Let her come out in the open, 
Let her cry as much as she likes, it doesn't make her any less of a human being, 
Let her voice not reach the ends of a large room, but her intention to lead stay strong, 
Hoist her on your shoulders, and tomorrow,  
Tomorrow, she will hoist ten of you on hers, 
Without a word of appreciation, because she has learnt to mark her own successes. 

That's the woman I know, staring into the mirror, 
Wondering if this could really be. 

That woman is you, 
That woman is me, 
Reminding herself that perfection is just a failed pursuit in this hollow hypocritical reality. 


Post-script: 
I apparently wrote this in October 2016, and by the way, I did NOT know the existence of the term "Turkey neck". Sheesh. I think it came up as a diss on one of the women senators or journalists or someone at the time, and I was so mad at the violation and acceptance of all things abnormal, how people used physical aspects of women to demean them when it has absolutely nothing to do with their work. 
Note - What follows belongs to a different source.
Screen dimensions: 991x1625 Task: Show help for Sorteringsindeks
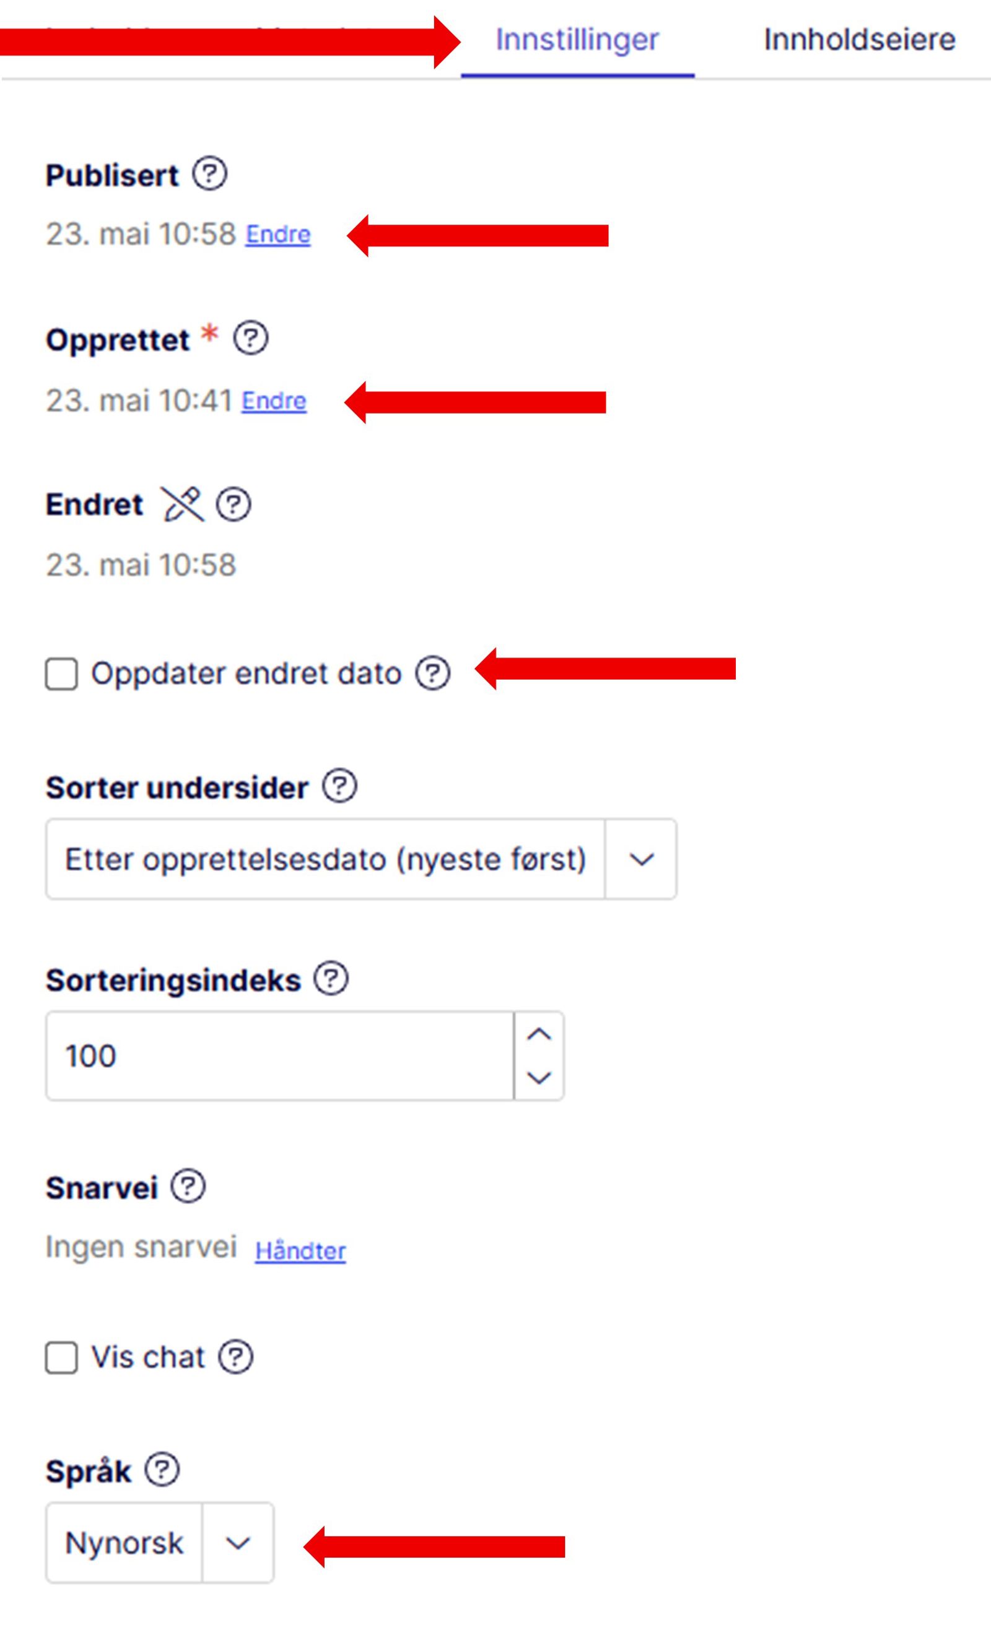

I recently read Tyra Banks' book, and one of the things she harps about, which I realize is important - whether a woman does botox or not, wears makeup or not, it's completely her choice, it is about what makes her feel good, about what makes her feel comfortable. I myself am guilty of having judged women who were more feminine in the past, because I did not own my own and I was mad at them for letting down the community, which feels so stupid in retrospect.



This self-acceptance of my physical self and my femininity is fairly new to me. This anger too is very new to me and I don't always know what to do with it. But I think poetry helps me deal with expressing at least some part of it. Maybe I will begin to make more sense of things by writing about them.